Durban Metro's 'secret' deal to pay embattled city manager's legal fees exposed
However, the decision was reversed when opposition parties questioned the move.
The Daily News was informed that Nzuza, who was arrested in connection with the more than R400 million Durban Solid Waste tender scandal, had applied for the city to pay his legal fees, which was approved last week.
Insiders in the City Integrity and Investigations Unit (CIIU) said the application was kept top secret. They said Nzuza, suspended after his arrest, applied after his court appearance last week and that it was approved.
“This was kept top secret. What’s strange is that the same courtesy was not extended to other officials who were arrested and charged for the same crime. We see preferential treatment,” said a source.
The source said the approval was strange considering the municipality was the complainant in the case.
“In terms of the legislation, you get indemnity if you get arrested while performing your duties as per your contractual agreement with the employer.
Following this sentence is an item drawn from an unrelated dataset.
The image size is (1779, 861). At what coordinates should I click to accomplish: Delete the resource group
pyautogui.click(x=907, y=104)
In this case, the employee was not performing his duties and therefore he does not qualify for the indemnity. The IFP raised this argument during an in-committee meeting held on Friday and we understand that no straight answers were given then,” the source said.
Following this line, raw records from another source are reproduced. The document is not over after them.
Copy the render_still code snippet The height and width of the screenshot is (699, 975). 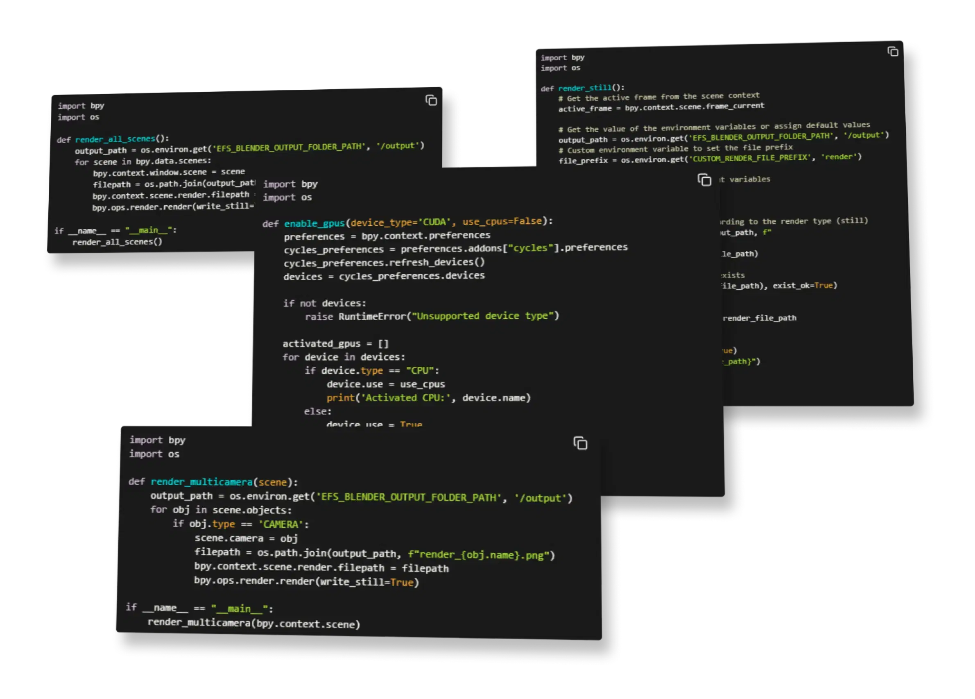tap(893, 51)
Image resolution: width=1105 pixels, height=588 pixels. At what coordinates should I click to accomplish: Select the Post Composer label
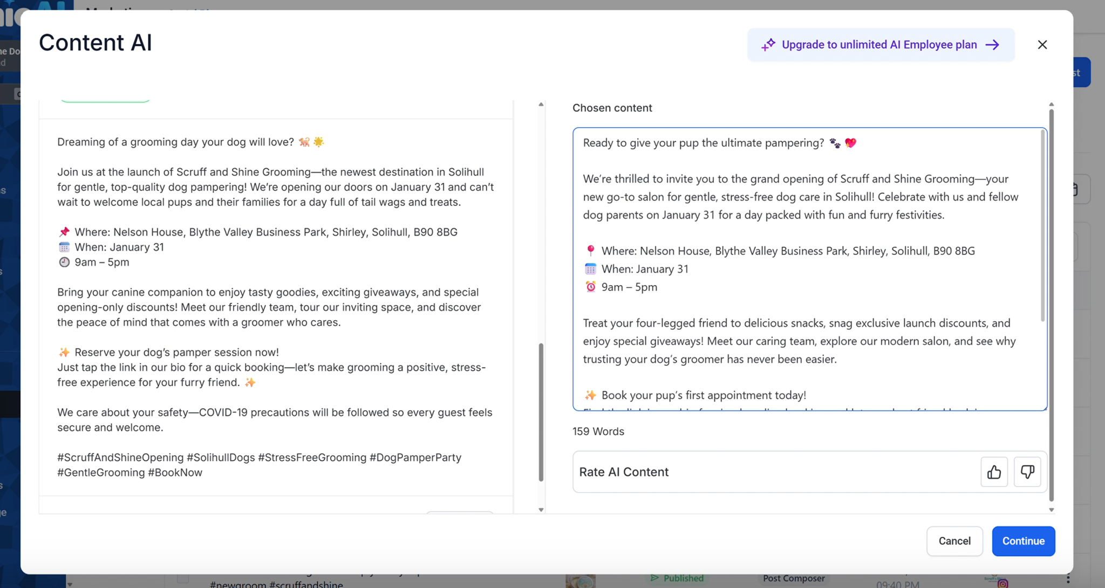click(793, 578)
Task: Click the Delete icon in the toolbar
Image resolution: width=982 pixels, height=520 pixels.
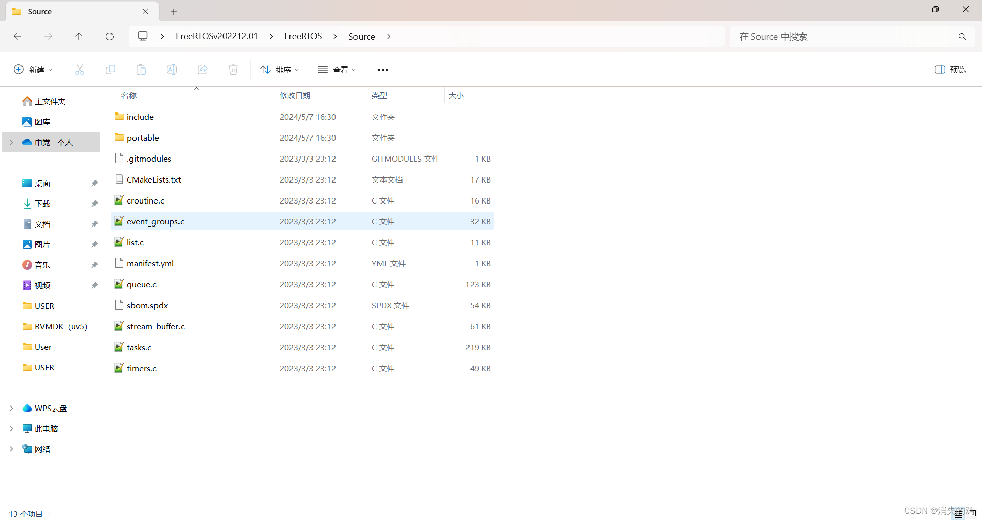Action: click(x=233, y=70)
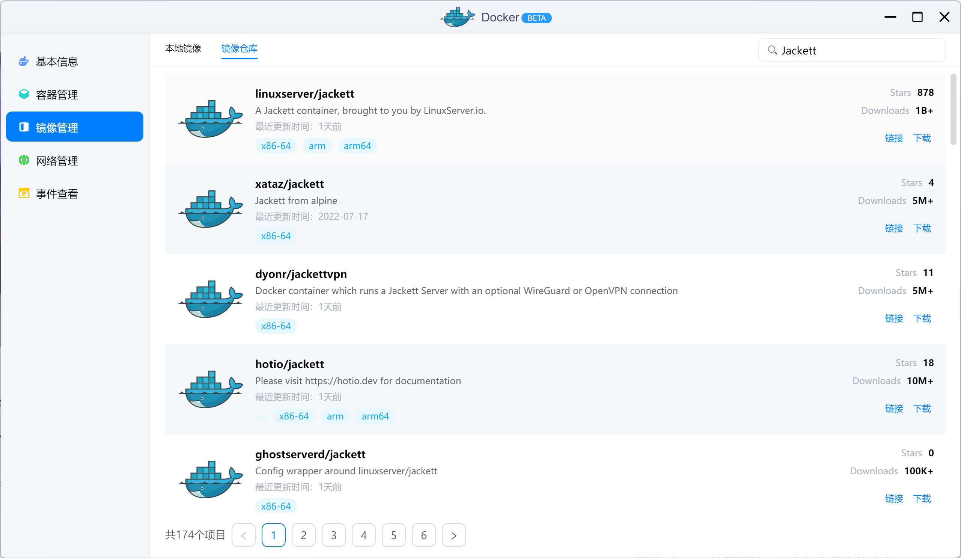The height and width of the screenshot is (558, 961).
Task: Open 事件查看 via the yellow event icon
Action: click(23, 193)
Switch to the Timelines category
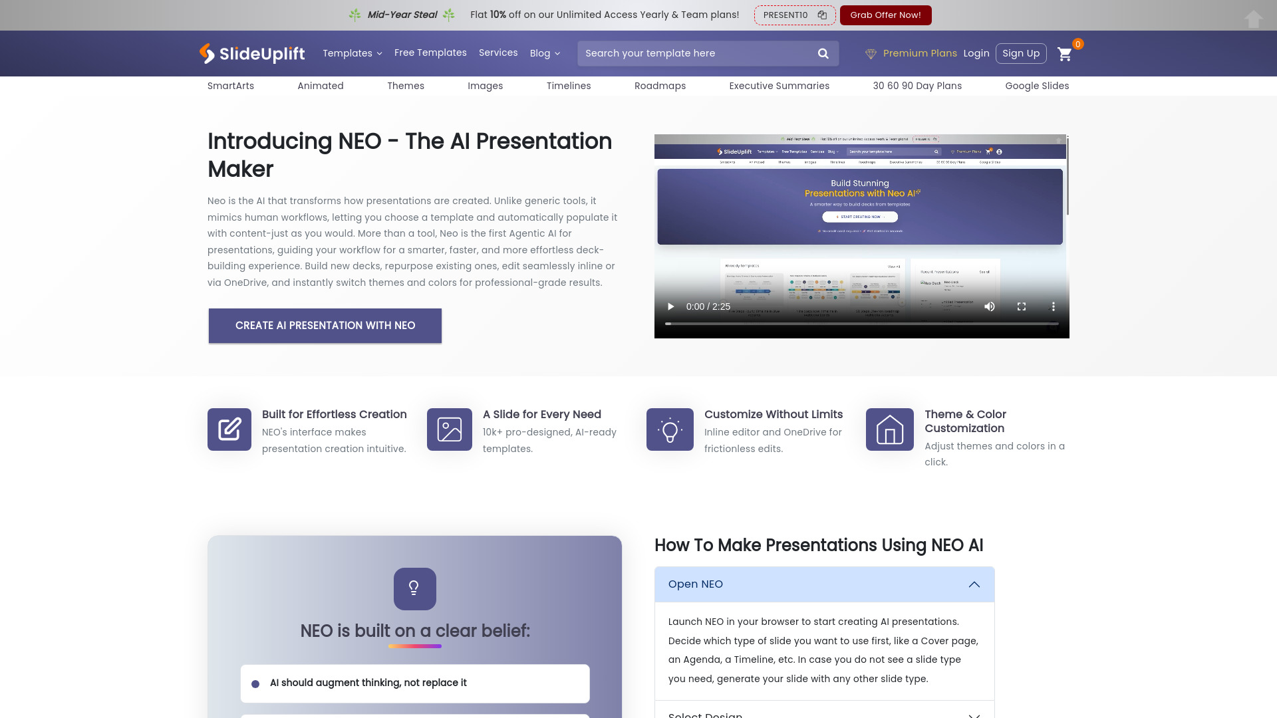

Nzuza was the 17th person arrested in connection with the tender fraud.
IFP councillor Mdu Nkosi confirmed that he had raised the indemnity issue at the meeting, but warned that issues discussed in private were confidential.
“I raised the issue, but I can’t give details of what was said at the time. However, I can say that I did hear about the arrangement and if it is true that the head of legal has approved this, then there must be consequences. We will ensure that there is accountability,” he said.
DA caucus leader Nicole Graham said: “If the city manager earns R300000 per month, he can afford to pay his legal fees. We have a big issue with the fact that the city has agreed to pay the legal fees because Nzuza wasn’t acting in the course and scope of his work.
“This is a criminal case and he has been charged with fraud and corruption among other things. The City is setting a dangerous precedent if it pays the (legal) bill.”
City spokesperson Msawakhe Mayisela said: “According to Section 109 of the Municipal Systems Act, employees facing charges concerning their duties are entitled to legal representation at the cost of the municipality, within its tariffs. In the matter involving the city manager, the city is a complainant and as a result it is not going to pay for Nzuza’s legal costs. However, if Nzuza wins the case, the city will pay his legal team under its prescribed tariffs.”
Nzuza, still under the impression that the city would pay his legal fees, was shocked to learn this was no longer the case.
“I wasn’t aware that the approval was no longer in place because that has not been communicated with me and I don’t know why. The policy provides that the employer supports the employee until the case is finalised. If the employee gets convicted, then he pays back the employer. That’s fair because these things happen when you are least expecting them and you have no funds. In a case like this, you would want the best advocates to represent you. I’m not prepared for this financially because I was of the understanding the employer will cover the legal bill,” he said.
Nzuza said he regretted taking the job. “To think that I left Cape Town working just fine, and now I find myself in this situation,” he said.
Asked to explain the city’s decision to rescind Mhlongo’s approval, Mayisela said he was not aware of the agreement.